*RECORDS FOR THE EXERCISE:*
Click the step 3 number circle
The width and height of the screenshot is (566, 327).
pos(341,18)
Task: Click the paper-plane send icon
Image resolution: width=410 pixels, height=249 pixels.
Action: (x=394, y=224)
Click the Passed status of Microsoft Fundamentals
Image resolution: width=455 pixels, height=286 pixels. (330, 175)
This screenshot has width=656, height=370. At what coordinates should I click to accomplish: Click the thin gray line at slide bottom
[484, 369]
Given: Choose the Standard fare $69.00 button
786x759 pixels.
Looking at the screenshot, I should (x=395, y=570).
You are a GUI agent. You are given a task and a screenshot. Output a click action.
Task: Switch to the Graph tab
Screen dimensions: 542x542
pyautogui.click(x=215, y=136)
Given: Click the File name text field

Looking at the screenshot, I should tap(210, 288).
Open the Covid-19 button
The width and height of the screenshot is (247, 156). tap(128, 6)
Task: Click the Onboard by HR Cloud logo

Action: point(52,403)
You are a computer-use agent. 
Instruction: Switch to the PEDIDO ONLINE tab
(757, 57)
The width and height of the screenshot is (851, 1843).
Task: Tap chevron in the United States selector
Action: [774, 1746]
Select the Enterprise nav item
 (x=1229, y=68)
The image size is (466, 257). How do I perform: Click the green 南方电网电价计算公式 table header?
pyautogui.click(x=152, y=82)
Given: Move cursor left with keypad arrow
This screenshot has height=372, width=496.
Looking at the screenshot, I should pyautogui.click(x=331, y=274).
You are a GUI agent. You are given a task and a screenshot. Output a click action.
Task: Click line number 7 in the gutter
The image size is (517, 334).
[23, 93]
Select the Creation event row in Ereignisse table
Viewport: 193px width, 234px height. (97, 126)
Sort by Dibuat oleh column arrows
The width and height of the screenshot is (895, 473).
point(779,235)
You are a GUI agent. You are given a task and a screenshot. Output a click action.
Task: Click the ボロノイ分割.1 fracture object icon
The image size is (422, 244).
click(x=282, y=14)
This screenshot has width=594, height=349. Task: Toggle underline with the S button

*INSTRUCTIONS FOR THE TASK:*
Transcribe all of the material exactly as it appears.

*WORKED SOLUTION:*
Click the step 3 number circle
The width and height of the screenshot is (566, 327).
pos(341,18)
Task: Click the paper-plane send icon
Image resolution: width=410 pixels, height=249 pixels.
Action: (x=394, y=224)
Click the Passed status of Microsoft Fundamentals
Image resolution: width=455 pixels, height=286 pixels. (330, 175)
This screenshot has width=656, height=370. At what coordinates should I click to accomplish: Click the thin gray line at slide bottom
[484, 369]
Given: Choose the Standard fare $69.00 button
786x759 pixels.
Looking at the screenshot, I should (x=395, y=570).
You are a GUI agent. You are given a task and a screenshot. Output a click action.
Task: Switch to the Graph tab
Screen dimensions: 542x542
pyautogui.click(x=215, y=136)
Given: Click the File name text field

Looking at the screenshot, I should tap(210, 288).
Open the Covid-19 button
The width and height of the screenshot is (247, 156). tap(128, 6)
Task: Click the Onboard by HR Cloud logo

Action: point(52,403)
You are a computer-use agent. 
Instruction: Switch to the PEDIDO ONLINE tab
(757, 57)
The width and height of the screenshot is (851, 1843).
Task: Tap chevron in the United States selector
Action: [774, 1746]
Select the Enterprise nav item
 (x=1229, y=68)
The image size is (466, 257). How do I perform: Click the green 南方电网电价计算公式 table header?
pyautogui.click(x=152, y=82)
Given: Move cursor left with keypad arrow
This screenshot has height=372, width=496.
Looking at the screenshot, I should pyautogui.click(x=331, y=274).
You are a GUI agent. You are given a task and a screenshot. Output a click action.
Task: Click line number 7 in the gutter
The image size is (517, 334).
[23, 93]
Select the Creation event row in Ereignisse table
Viewport: 193px width, 234px height. (97, 126)
Sort by Dibuat oleh column arrows
The width and height of the screenshot is (895, 473).
point(779,235)
You are a GUI agent. You are given a task and a screenshot. Output a click action.
Task: Click the ボロノイ分割.1 fracture object icon
The image size is (422, 244).
click(x=282, y=14)
This screenshot has width=594, height=349. Task: Toggle underline with the S button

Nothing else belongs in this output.